Finally, he said, “Do you see what I’m seeing?”

She peered at him oddly. His lips were a thin, straight line beneath his visor. For a moment she wondered what he looked like under his Matrix. Then she realized he might wonder the same. “What am I seeing?” she asked confusedly.

He nodded toward the splendor on the horizon. She turned and gazed at the structures intensely. “Slow it down,” he said.

Obviously he meant her Matrix. She hesitated, then followed his instructions.

A ripple of something passed through her vision. Her eyes watered. Beneath the desert sky the city seemed to be wavering as if under a spell from her Roity tales. Somehow these ripples warped the sunlight, and inside this flickering hemisphere the city seemed to glow black.

She felt a chill.

“Ty-Tyler,” she said, “I--I wonder if maybe you weren’t right about going to the City.”

His gaze was fixed on the horizon.

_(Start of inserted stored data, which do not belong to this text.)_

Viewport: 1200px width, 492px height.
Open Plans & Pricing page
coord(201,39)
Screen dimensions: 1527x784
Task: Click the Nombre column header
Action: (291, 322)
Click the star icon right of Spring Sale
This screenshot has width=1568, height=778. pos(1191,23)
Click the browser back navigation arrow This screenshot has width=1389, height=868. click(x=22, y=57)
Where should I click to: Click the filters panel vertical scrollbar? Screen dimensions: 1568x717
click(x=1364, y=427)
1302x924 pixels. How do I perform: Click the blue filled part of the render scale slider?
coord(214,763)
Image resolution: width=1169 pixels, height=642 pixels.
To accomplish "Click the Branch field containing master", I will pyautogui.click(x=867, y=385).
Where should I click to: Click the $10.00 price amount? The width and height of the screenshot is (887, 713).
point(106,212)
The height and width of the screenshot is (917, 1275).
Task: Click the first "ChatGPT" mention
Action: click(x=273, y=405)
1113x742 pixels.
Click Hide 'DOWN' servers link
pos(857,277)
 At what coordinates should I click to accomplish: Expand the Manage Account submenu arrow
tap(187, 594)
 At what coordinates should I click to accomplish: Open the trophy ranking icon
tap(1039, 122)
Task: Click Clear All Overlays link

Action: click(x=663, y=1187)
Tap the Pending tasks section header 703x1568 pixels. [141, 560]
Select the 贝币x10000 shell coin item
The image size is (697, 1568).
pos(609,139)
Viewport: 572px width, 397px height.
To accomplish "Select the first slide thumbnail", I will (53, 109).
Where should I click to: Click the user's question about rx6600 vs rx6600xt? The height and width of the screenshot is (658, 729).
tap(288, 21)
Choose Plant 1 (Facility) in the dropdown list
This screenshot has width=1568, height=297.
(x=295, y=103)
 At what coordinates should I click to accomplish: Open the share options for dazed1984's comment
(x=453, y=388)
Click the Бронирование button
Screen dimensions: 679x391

The tiniest of breezes flickered over the hard desert sand, the water-starved weeds; then utter stillness, except for the unholy glowing of something black.

Tyler stepped forward and grabbed her arm. “We’re going,” he said intensely, his voice, his smell ending shivers up her spine--and again, she was unsure how she felt about them. She distrusted him, feared him. . .a sort of pleasant fear, actually--

She wrenched her hand from his and without thought, slapped him.

Then she burst into tears. The man stood there, tall into the sky. He was thin and wiry but not without muscle, not without presence. She sank to her knees by his legs and sobbed. He just stared at her. His lips remained thin, but his hands remained motionless in mid-gesture. Not a word passed his lips.

She wept in silence.

Her tears soon stopped. She looked, to see Tyler staring at her.

Without a sound she rose, passed him and continued toward the city. He followed. And the sun climbed and passed the sky.

Pounding.

Rosalie first felt it when the sun began to set. The ground resonated with it. The sand trembled with it.

Booming.

The sound had begun without warning. She could feel grains of sand shifting below her feet, as if the sands of the hourglass were flowing beneath her, as if she stood in the sea of time. They were almost close enough to the city to touch it, now.

Tyler stopped her with a hand to her shoulder. She almost jumped at his touch. He stared at the city again, for a long, silent moment. “Do you see the pattern?” he asked finally.

Through the great bubble which encompassed the city she could hear that pounding noise, coming from some unseen origin. She did as Tyler and slowed her time sense once more. Again, that image of an upside down bowl-shaped field became apparent, and once more the buildings glowed black.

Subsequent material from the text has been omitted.